New York is experiencing an “aging boom,” as the state’s aging population grows at an unprecedented pace, according to a January report from the Center for an Urban Future. Aging New Yorkers are now the fastest-growing population in nearly 20 counties and most of the state’s larger cities, including Albany and New York City. Advocates and experts warn that investment in services to care for people ages 65 and older does not match the sheer numbers of this demographic, which is expected to account for an ever-increasing share of the state’s population.
Lawmakers have highlighted the pandemic’s toll on the older population and say that there are new opportunities to rethink how the state empowers aging New Yorkers. However, the state may not be moving fast enough to fully prepare for the unique needs of the population, especially those dependent on a web of federal and state social services.

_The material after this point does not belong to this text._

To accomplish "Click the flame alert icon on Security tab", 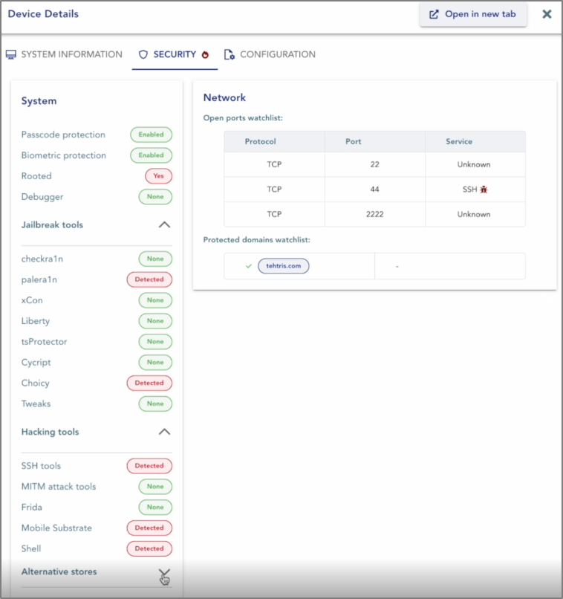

The New York chapter of the AARP, headed by Beth Finkel, says that the state’s investment in the state Office for the Aging is lacking. Workers will benefit from a cost-of-living adjustment proposed by Governor Kathy Hochul, but her executive budget does not include any new funding for the agency. Advocates say the agency’s $282 million budget already represents a relatively small portion of state government spending.
From 2011 to 2021, New Yorkers aged 65 or older grew by 31 percent, while the under-65 population declined by 444,000 people. However, with that increase has come a growing number of older New Yorkers living in poverty, a trend deemed concerning by experts. According to a report by Teresa Ghilarducci, a labor economics professor at The New School, the state does not adequately streamline eligibility data for older adults who could benefit from federal assistance programs like SNAP or the Home Energy Assistance Programs. Her report found that eligible New Yorkers miss out on $2.5 billion in federal assistance, which translates into more than $4 billion of statewide economic stimulus.
The consequences of older people leaving the state for more economical locations could be multifold, as older people, especially those who are retired, tend to invest more of their time in community work, and their money helps stimulate the local economy. Counties’ tax bases often depend on older citizens, making the state’s investment and interest in retaining older citizens crucial.